### Work request
Set down without change every line from the line that contains "Given: Open the forums link" through the end of the listing, and only those lines. No pictures.

### Data supplied
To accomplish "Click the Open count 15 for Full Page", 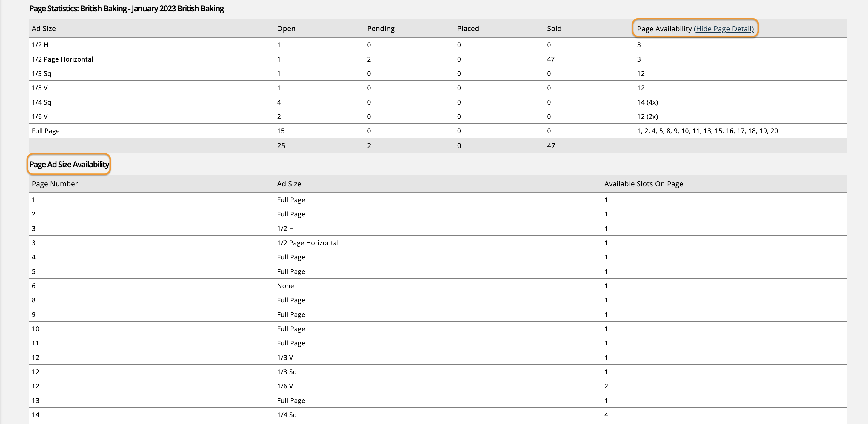I will (281, 131).
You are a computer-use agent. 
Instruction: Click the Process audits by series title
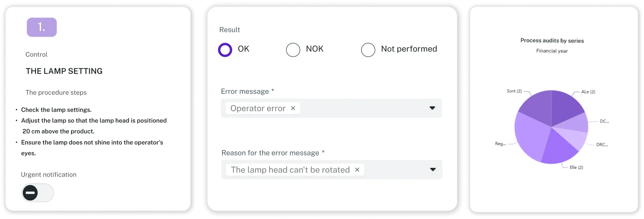[552, 41]
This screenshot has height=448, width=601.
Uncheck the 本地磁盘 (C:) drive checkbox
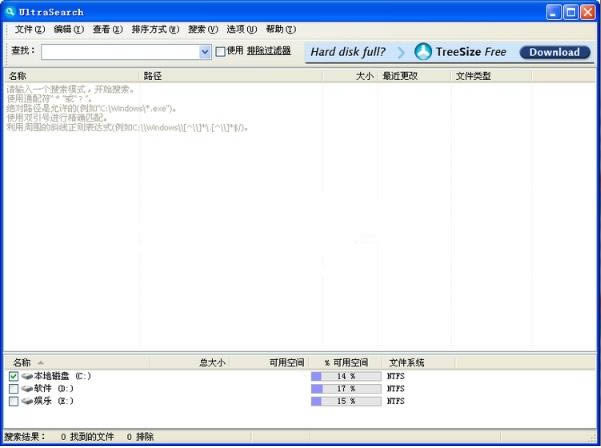(x=13, y=376)
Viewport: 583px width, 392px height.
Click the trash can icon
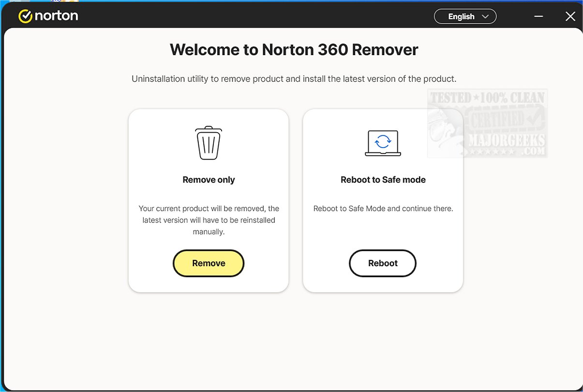point(209,143)
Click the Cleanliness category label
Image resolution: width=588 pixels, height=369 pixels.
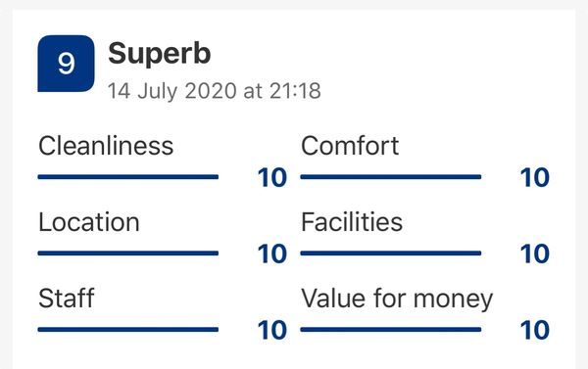[x=106, y=146]

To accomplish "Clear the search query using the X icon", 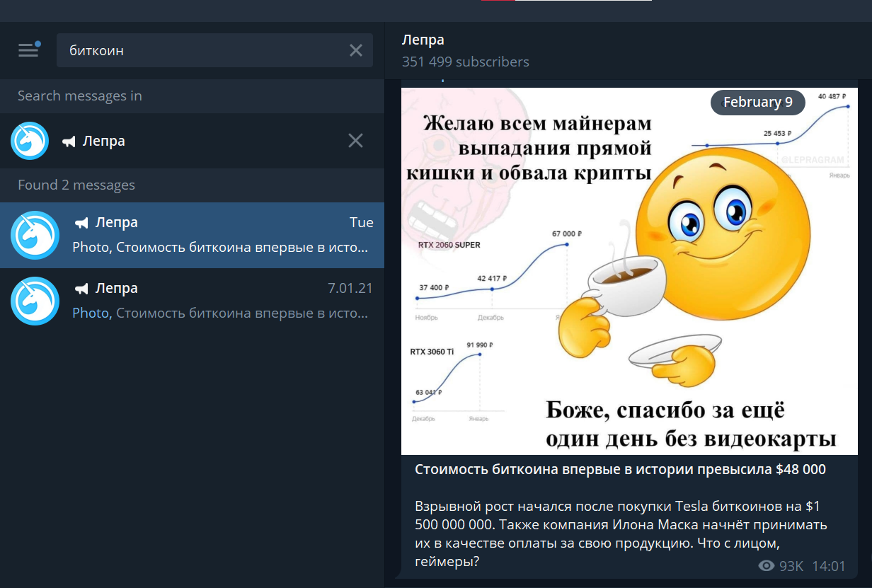I will pos(356,50).
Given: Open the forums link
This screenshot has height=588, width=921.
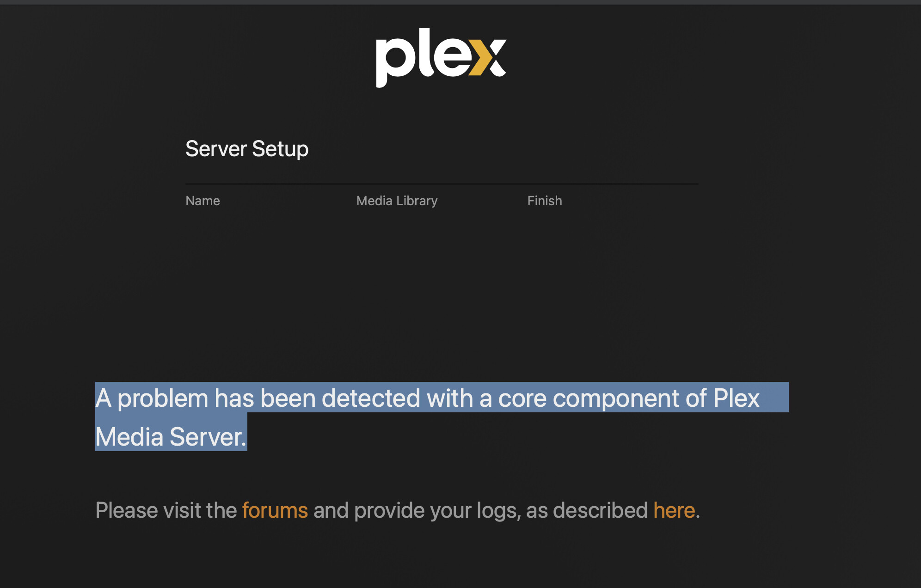Looking at the screenshot, I should coord(275,510).
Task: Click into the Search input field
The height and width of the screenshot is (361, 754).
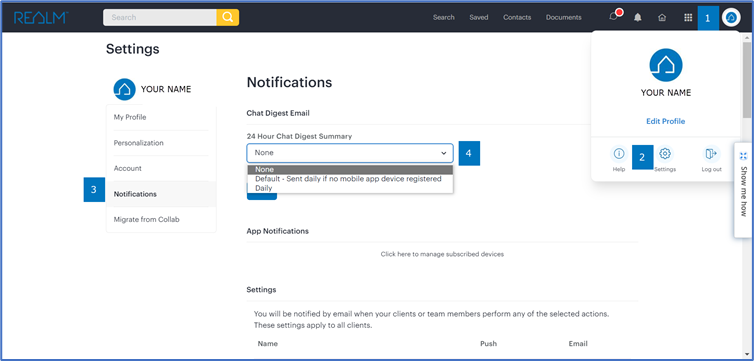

### Reply
Given: Open the forums link
This screenshot has height=588, width=921.
Looking at the screenshot, I should coord(275,510).
Task: Click into the Search input field
The height and width of the screenshot is (361, 754).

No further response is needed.